FIG 6.

NGFIB and NURR1 possess the ability to enhance HSD3B1 promoter activity. (A) Luciferase reporter assays of NGFIB and NURR1 for the HSD3B1 promoter. Reporter constructs containing serial deletions of the HSD3B1 promoter (positions −1059 to +274, −599 to −1, −200 to −1, and −100 to −1) as well as the mutant derivative for the NBRE (Mut; positions −124 to −117) were transiently introduced (20 ng plasmid/well for each) into H295R cells with either an empty pEZ expression vector (500 ng) or an expression vector containing the coding sequence of human NGFIB or NURR1 (500 ng). After recovery for 24 h, cells were lysed, and luciferase activity was measured. Deletion constructs are numbered relative to the transcription initiation site. Shown are representative data from replicate experiments with similar results.

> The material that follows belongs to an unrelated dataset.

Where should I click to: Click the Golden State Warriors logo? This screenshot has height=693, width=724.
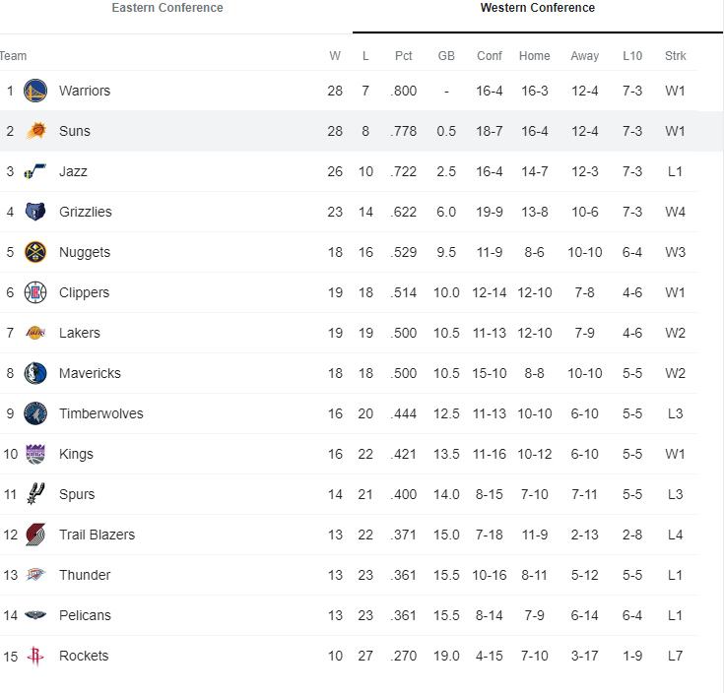pyautogui.click(x=35, y=91)
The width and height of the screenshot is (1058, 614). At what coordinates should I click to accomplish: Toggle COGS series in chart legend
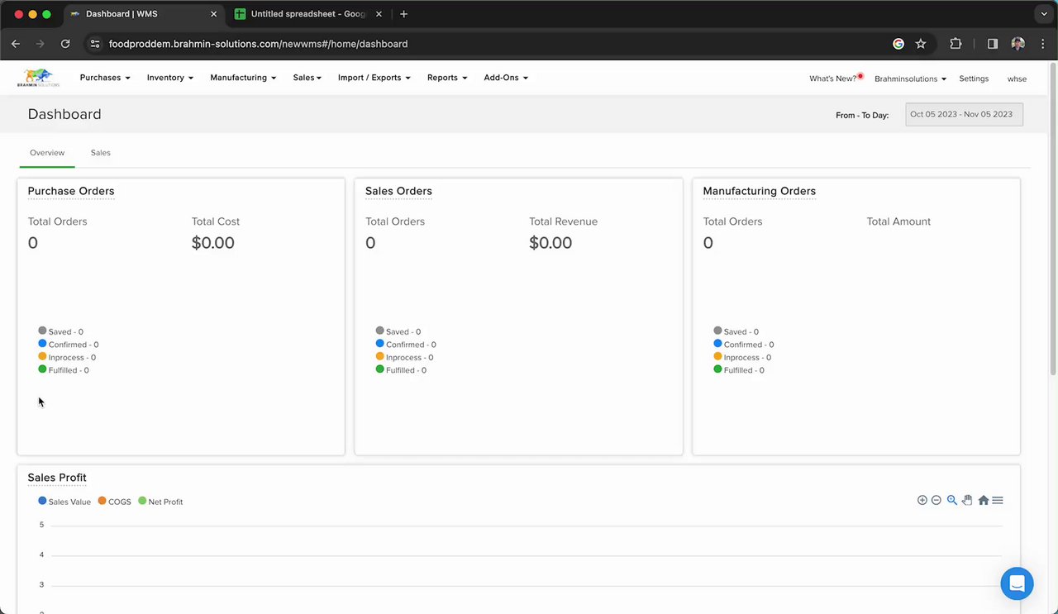(x=115, y=502)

Values represent the means ± SEMs (n = 4). *, P < 0.01, Bonferroni test. (B) Luciferase reporter assays of NGFIB and NURR1 for the isolated NBRE. A luciferase reporter construct (20 ng) that contains either nine copies of the NBRE sequence of HSD3B1 (wild type) or those of the mutated sequence was transiently introduced into H295R cells with increasing doses of the expression vector for NGFIB or NURR1 (50, 400 ng). Values are the means ± SEMs (n = 4). (C) Luciferase reporter assays examining the effect of coexpression of NGFIB and NURR1 on the promoter activities of HSD3B1. The reporter plasmid containing the HSD3B1 promoter (positions −599 to −1) (20 ng) was transiently introduced into H295R cells with the indicated combinations of expression plasmids for NGFIB and NURR1. +, 200 ng, ++, 400 ng. Values are the means ± SEMs (n = 4).